The initial work needs to be done as 'postgres' sudo su su postgres createdb products

Now open the postgres client in there, commands start with “\”:
psql products

\? Help \quit leave postgres prompt \d show tables

Creating a user

A new user must be created whose name matches the system user. For our setup, we create a new user with super powers:
psql products CREATE USER timo WITH PASSWORD 'timo'; GRANT ALL PRIVILEGES ON DATABASE products to timo; ALTER USER timo WITH SUPERUSER;

Transferring Data

There are two tools that can be used:

pg_dump pg_restore

The output includes both meta data and actual data.

Multi Threading / Python

The psycopg2 docs say that psycopg2 is “level 2 thread safe”, which means that connections can be shared across threads, but cursors can't. Therefore, a connection can be shared but each thread needs a new cursor.

AsyncIO / Python

asyncpg offers great features, idiotproof pooling and great performance.

Cheat Sheet

https://zaiste.net/posts/postgresql-primer-for-busy-people/

Searching in Arrays

There are different ways to search in arrays, but by far the most popular one for our use-cases is the 'IN' or containment operator. For example, let the shop_category be {A,B,C} and you want to retrieve all entries with category A:
select * from dingens_table where shop_category @> array['A'];

So, what is going on here: the '@>' means that 'A' is part of the array. It should be noted that the syntax is extremely important, it is not array[“A”] but array['A']. All patterns must be encapsulated into an array.

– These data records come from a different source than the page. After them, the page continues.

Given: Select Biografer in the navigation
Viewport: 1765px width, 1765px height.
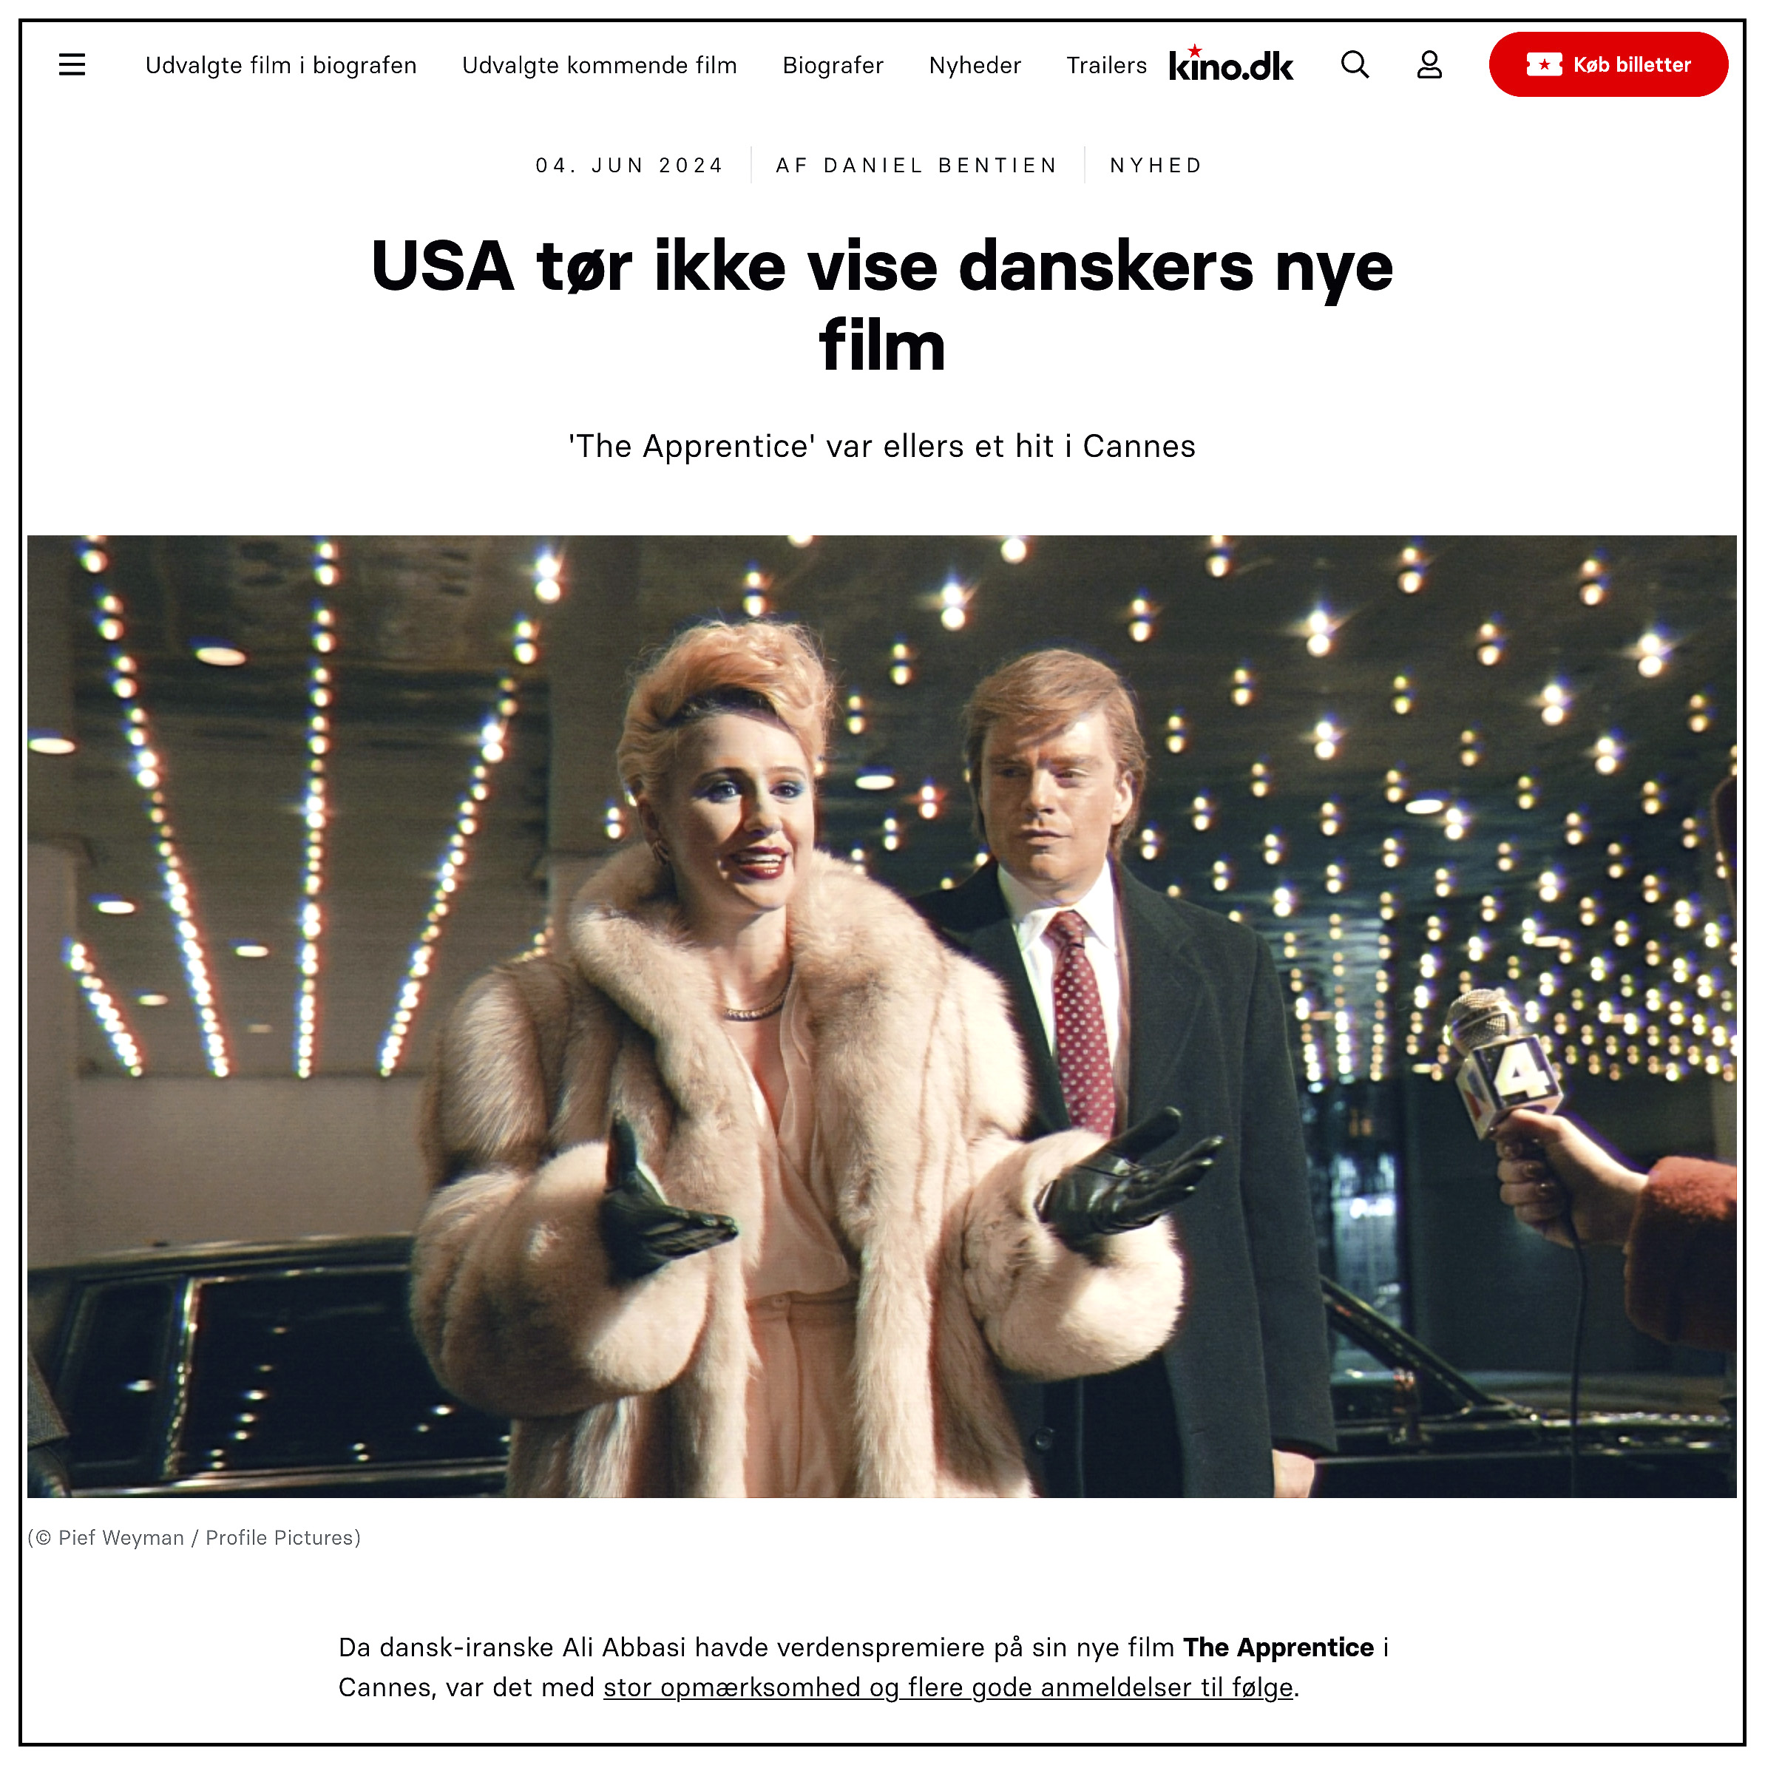Looking at the screenshot, I should [x=833, y=66].
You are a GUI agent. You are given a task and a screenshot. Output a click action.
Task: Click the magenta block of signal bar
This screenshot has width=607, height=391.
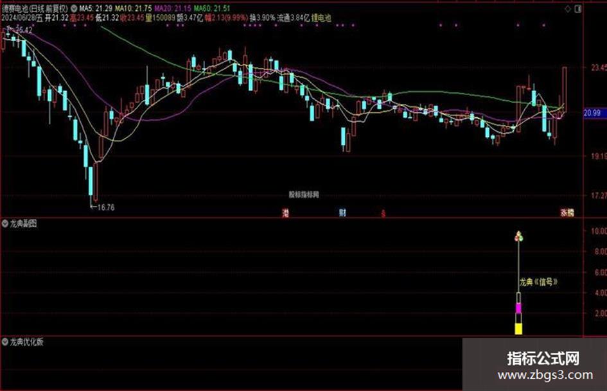click(519, 308)
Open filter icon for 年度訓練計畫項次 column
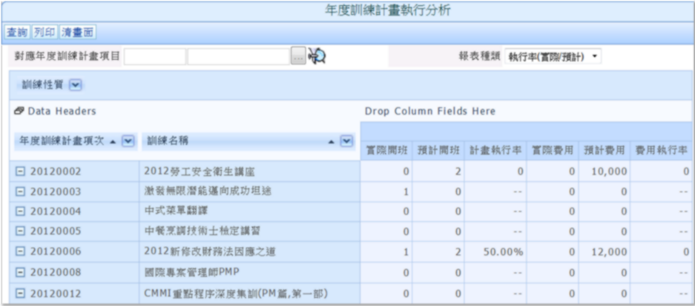Viewport: 695px width, 306px height. click(127, 141)
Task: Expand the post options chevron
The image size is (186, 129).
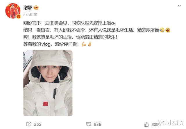Action: [x=179, y=6]
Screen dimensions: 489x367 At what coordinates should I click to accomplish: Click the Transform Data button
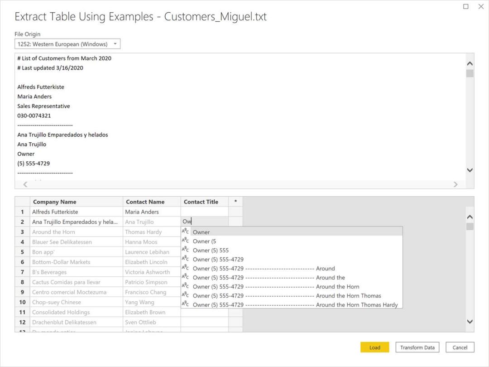[x=417, y=347]
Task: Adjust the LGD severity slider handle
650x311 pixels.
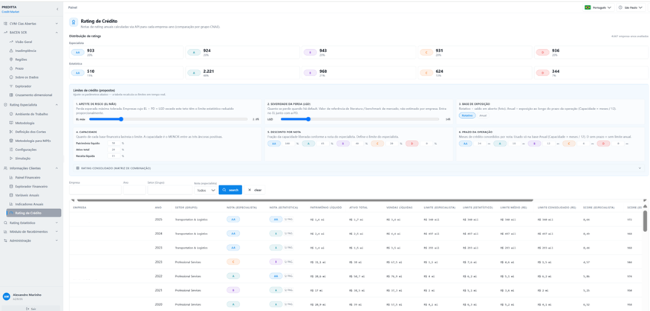Action: click(x=308, y=119)
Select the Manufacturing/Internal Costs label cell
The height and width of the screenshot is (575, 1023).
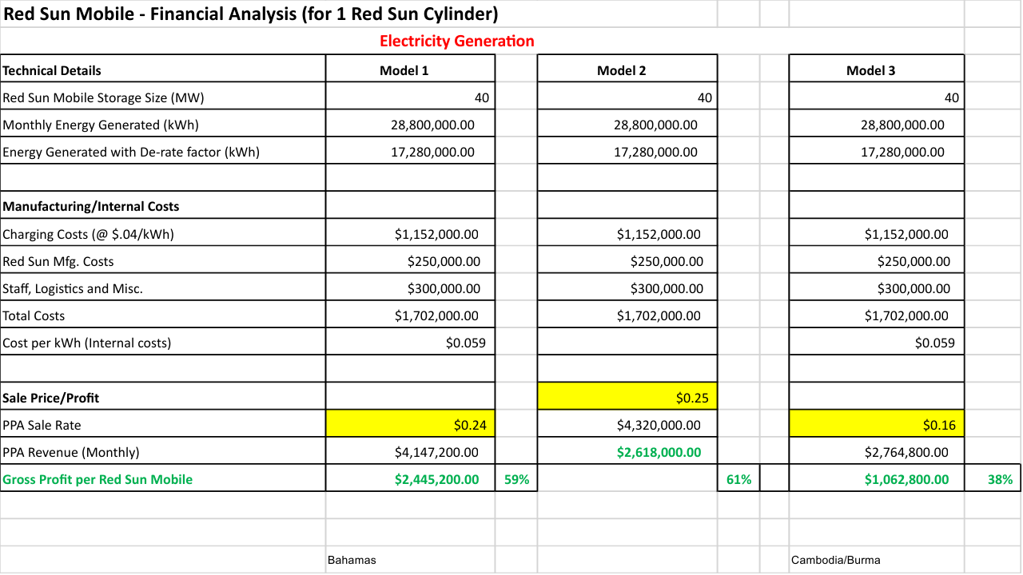tap(163, 206)
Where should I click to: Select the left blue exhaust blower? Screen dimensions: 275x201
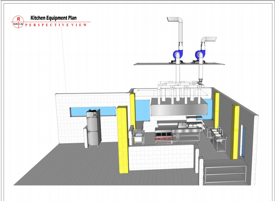click(x=178, y=54)
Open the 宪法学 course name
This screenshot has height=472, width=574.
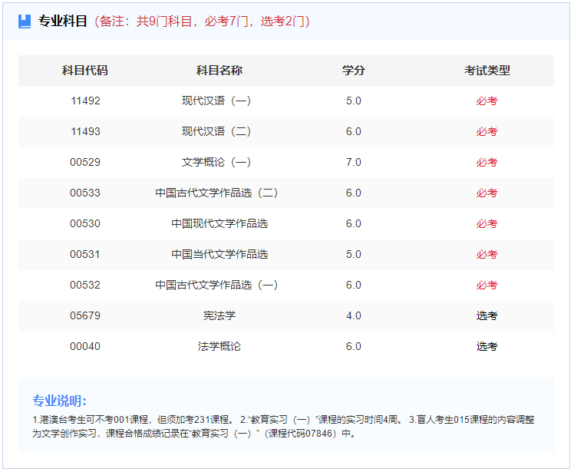(x=219, y=315)
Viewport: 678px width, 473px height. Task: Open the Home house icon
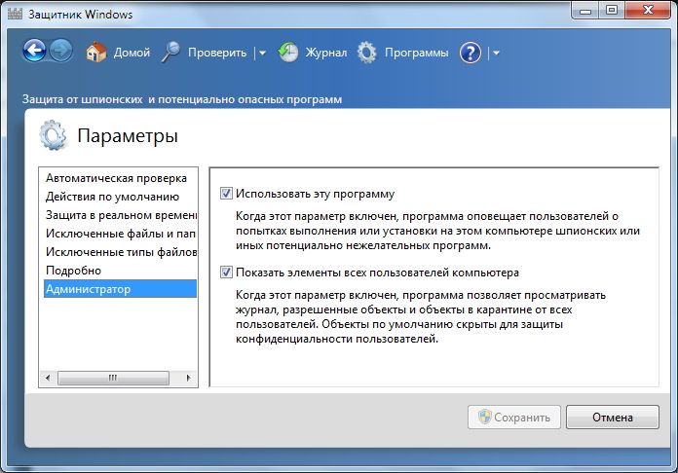pos(95,53)
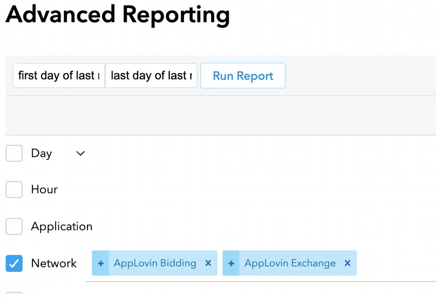The image size is (440, 299).
Task: Click Run Report
Action: point(243,76)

In case we want all matches with two categories {A,B} the pattern changes to:
shop_category @> array['A', 'B']

The order is not important, thus it does not matter if 'A' comes first. But it should be noted that this is no OR-query meaning 'A' or 'B' it means the subset {A, B} is present. In case of ORs, it must be done explicitly category @> array['A'] OR category @> array['B'].

An alternative syntax is: select * from filters where 5990 = any(prices)

Warning: the claim needs to be checked, but according to some posts 'ANY' does not use a GIN index

See https://www.postgresql.org/docs/9.6/functions-array.html for a reference

In case the data that is stored in the array can be enumerated, there is a method to convert them internally to integer via 'enum'. See this post for more details: https://dba.stackexchange.com/questions/250923/how-to-optimize-query-for-text-array-in-postgresql-using-operator
or the psql documentation: https://www.postgresql.org/docs/12/datatype-enum.html

Efficiency

Indexing arrays is a bit special and might not work as expected, since according to the documentation the whole array is indexed and not necessarily on an per-item basis. This can lead to performance penalties when a CONTAINS query is used. As a workaround, it is possible to use the intarray extension, strings can be often converted to ints by hashing or enumerating, to get a performance boost.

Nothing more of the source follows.